Instructions for the task: Below are some records; copy each line in them that contains "width".

--------

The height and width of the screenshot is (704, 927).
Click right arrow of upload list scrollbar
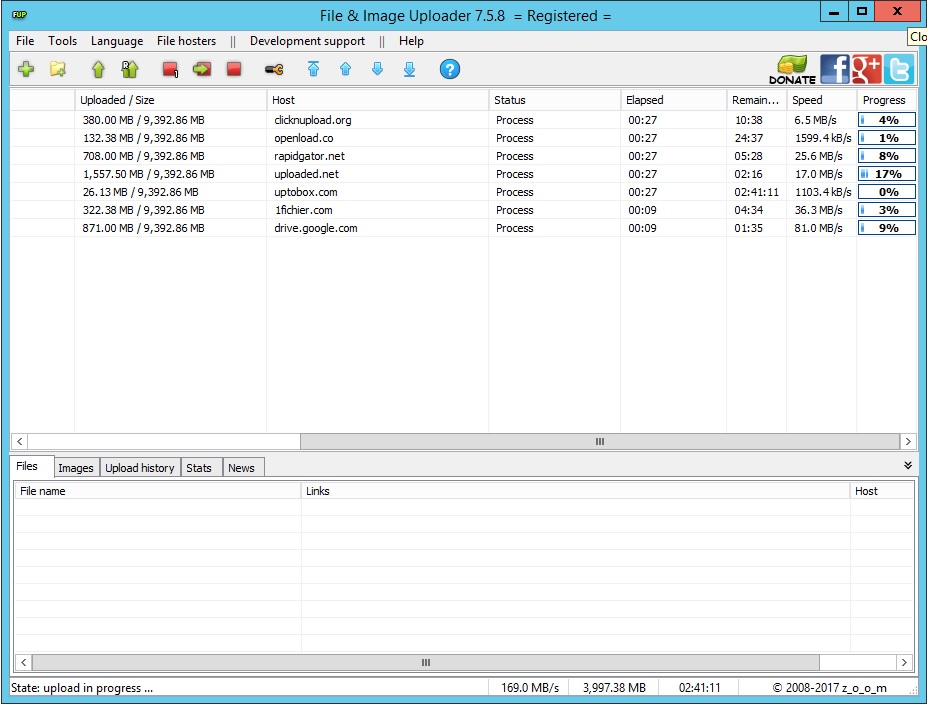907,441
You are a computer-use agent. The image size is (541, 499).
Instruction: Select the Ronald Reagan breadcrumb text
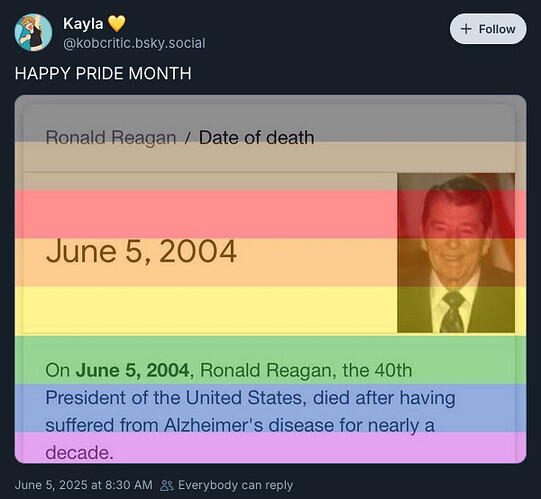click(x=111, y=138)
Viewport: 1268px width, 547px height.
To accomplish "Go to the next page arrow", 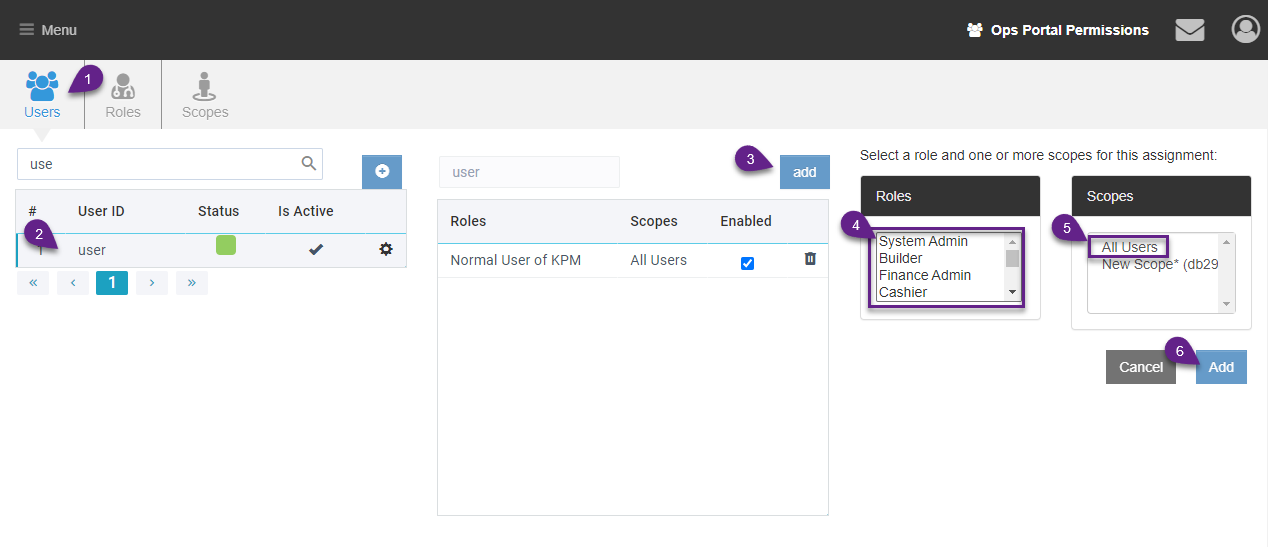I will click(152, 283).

--------

Response:
The height and width of the screenshot is (704, 927).
Viewport: 1268px width, 547px height.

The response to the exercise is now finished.